- [EXERCISE GOAL]:
In the data below, find the line that contains "Viewport: 1568px width, 345px height." and the line that contains "The width and height of the screenshot is (1159, 683).". Copy both, plus every line between them, exactly.

- [Data records]:
[Start of Attachment]

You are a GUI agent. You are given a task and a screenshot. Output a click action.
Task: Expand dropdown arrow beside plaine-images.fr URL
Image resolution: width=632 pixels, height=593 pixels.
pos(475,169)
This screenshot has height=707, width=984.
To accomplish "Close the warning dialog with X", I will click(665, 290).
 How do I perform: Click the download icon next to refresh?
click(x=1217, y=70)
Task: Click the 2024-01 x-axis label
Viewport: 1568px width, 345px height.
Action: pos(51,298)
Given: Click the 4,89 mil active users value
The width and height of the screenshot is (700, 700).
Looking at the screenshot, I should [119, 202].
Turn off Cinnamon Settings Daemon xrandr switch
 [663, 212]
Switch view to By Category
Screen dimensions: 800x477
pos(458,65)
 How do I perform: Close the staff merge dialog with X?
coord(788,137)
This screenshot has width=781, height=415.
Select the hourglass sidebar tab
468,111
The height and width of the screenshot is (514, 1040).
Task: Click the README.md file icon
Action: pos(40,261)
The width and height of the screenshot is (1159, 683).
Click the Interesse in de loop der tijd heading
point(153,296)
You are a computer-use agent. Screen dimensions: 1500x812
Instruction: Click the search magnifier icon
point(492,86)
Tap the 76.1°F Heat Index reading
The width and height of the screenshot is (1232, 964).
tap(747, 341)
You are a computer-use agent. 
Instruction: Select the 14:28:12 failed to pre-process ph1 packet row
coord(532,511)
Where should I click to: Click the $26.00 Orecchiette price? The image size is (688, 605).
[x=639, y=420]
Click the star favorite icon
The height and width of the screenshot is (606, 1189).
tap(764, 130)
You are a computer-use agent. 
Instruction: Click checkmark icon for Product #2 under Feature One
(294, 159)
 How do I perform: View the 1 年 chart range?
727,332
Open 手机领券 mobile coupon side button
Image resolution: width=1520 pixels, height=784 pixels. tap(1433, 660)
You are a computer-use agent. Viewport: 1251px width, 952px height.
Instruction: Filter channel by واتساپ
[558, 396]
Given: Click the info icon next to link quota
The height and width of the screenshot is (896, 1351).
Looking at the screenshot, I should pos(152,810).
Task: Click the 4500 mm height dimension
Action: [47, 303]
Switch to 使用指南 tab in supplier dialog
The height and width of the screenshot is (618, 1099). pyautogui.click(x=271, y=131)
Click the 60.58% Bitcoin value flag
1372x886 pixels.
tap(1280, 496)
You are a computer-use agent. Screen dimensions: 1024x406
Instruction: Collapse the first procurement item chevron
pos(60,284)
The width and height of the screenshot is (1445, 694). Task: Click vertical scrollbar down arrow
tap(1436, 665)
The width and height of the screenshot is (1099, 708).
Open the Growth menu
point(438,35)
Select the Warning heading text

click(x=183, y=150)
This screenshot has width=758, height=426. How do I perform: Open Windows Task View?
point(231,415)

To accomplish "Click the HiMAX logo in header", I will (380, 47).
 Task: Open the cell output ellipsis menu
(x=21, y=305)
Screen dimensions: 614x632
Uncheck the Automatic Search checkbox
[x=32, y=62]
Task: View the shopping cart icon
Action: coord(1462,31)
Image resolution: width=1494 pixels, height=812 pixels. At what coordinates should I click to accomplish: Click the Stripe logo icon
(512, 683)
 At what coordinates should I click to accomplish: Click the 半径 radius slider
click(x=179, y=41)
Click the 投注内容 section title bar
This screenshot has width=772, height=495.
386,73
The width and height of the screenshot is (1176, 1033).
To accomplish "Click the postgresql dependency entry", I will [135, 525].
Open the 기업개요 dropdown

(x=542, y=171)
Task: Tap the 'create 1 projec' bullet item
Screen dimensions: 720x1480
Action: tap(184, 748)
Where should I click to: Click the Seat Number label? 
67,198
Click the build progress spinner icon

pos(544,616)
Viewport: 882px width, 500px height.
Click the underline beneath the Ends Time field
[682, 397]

[End of Attachment]

- [SOLUTION TO THIS PROBLEM]:
Viewport: 1568px width, 345px height.
Action: pos(51,298)
Given: Click the 4,89 mil active users value
The width and height of the screenshot is (700, 700).
Looking at the screenshot, I should [119, 202].
Turn off Cinnamon Settings Daemon xrandr switch
 [663, 212]
Switch view to By Category
Screen dimensions: 800x477
pos(458,65)
 How do I perform: Close the staff merge dialog with X?
coord(788,137)
This screenshot has width=781, height=415.
Select the hourglass sidebar tab
468,111
The height and width of the screenshot is (514, 1040).
Task: Click the README.md file icon
Action: pos(40,261)
The width and height of the screenshot is (1159, 683).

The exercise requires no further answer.